Pixel coordinate grounding data
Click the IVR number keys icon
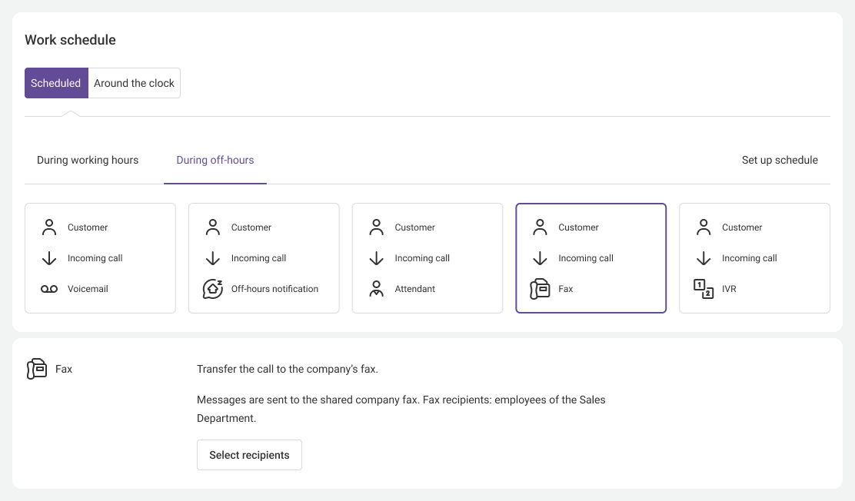 coord(704,289)
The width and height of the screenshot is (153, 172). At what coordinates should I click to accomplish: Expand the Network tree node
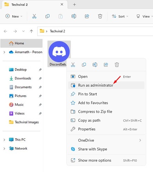4,149
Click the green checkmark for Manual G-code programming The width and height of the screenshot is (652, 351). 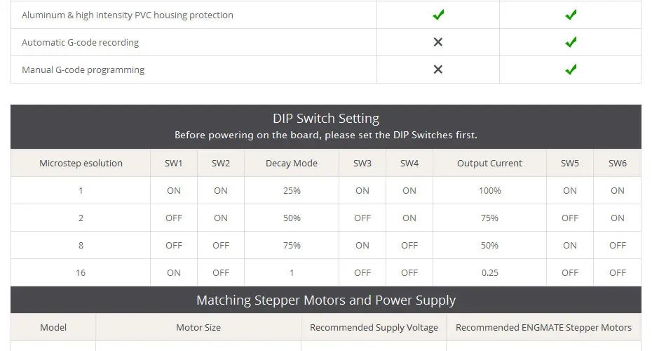[x=571, y=69]
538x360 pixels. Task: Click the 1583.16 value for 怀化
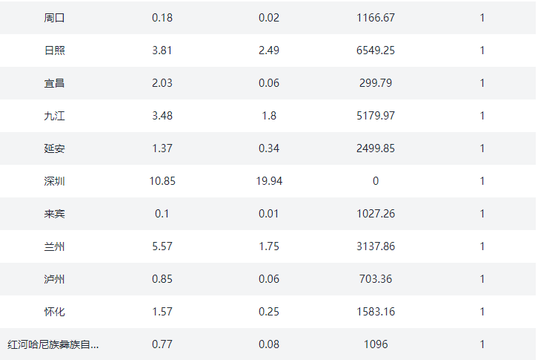pos(376,312)
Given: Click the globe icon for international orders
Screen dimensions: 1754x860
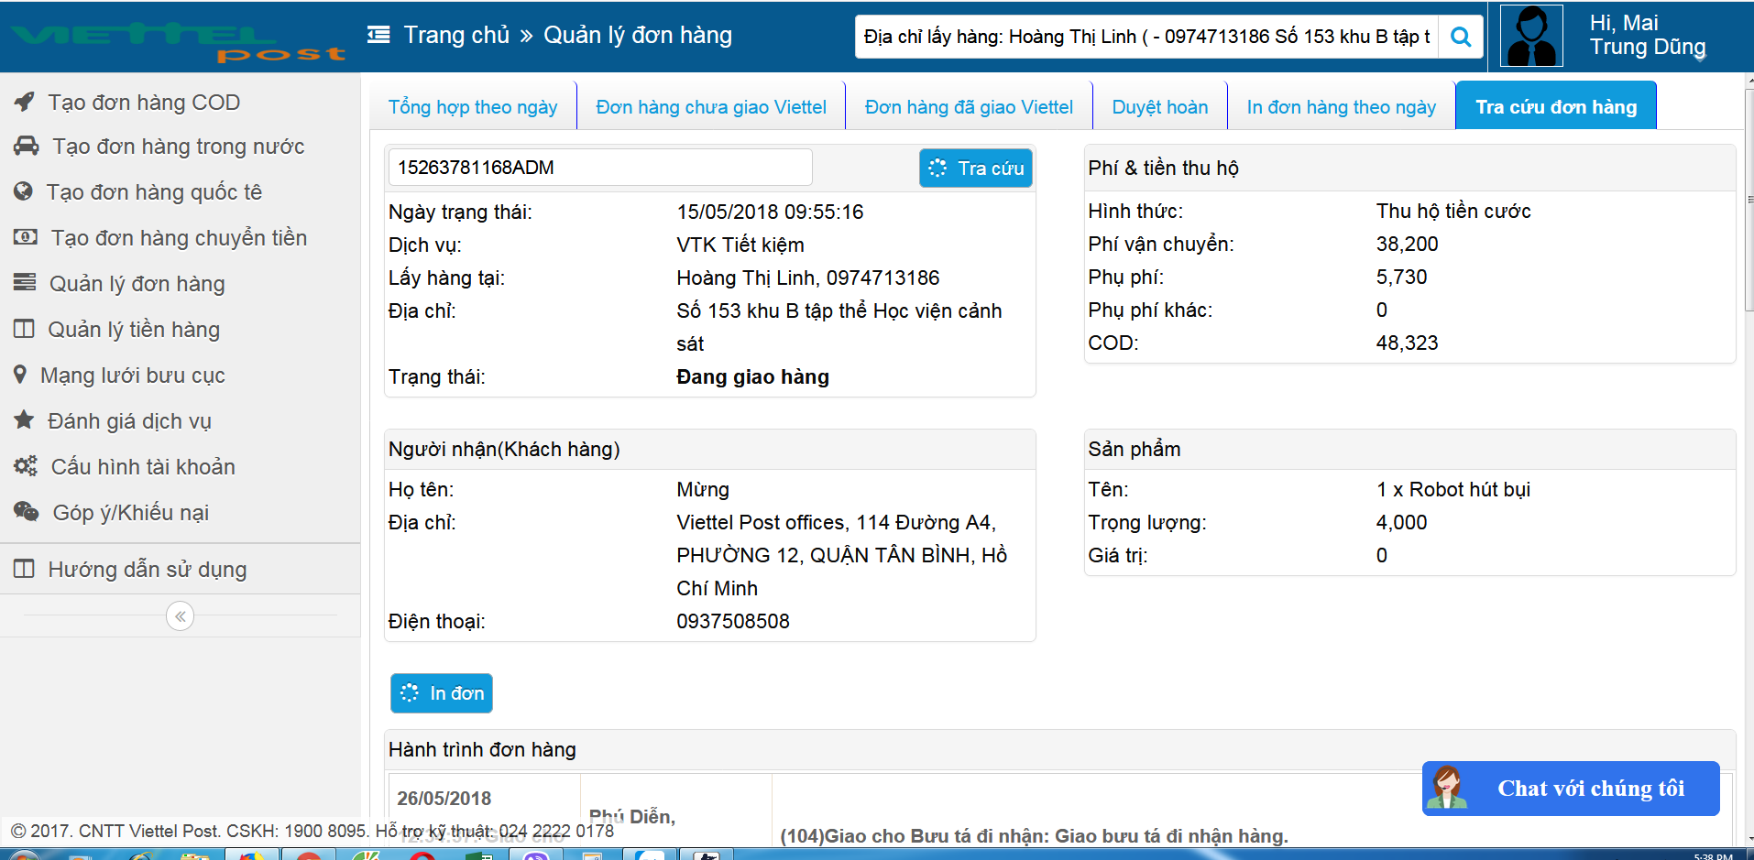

--- WHAT THE TASK ASKS ---
The answer must be an exact transcription of the lines from the one containing "538x360 pixels. Task: Click" through the last line of the records above, both included, with no pictures.

--- EXPECTED ANSWER ---
538x360 pixels. Task: Click the 1583.16 value for 怀化
pos(376,312)
Given: Click the globe icon for international orders
Screen dimensions: 1754x860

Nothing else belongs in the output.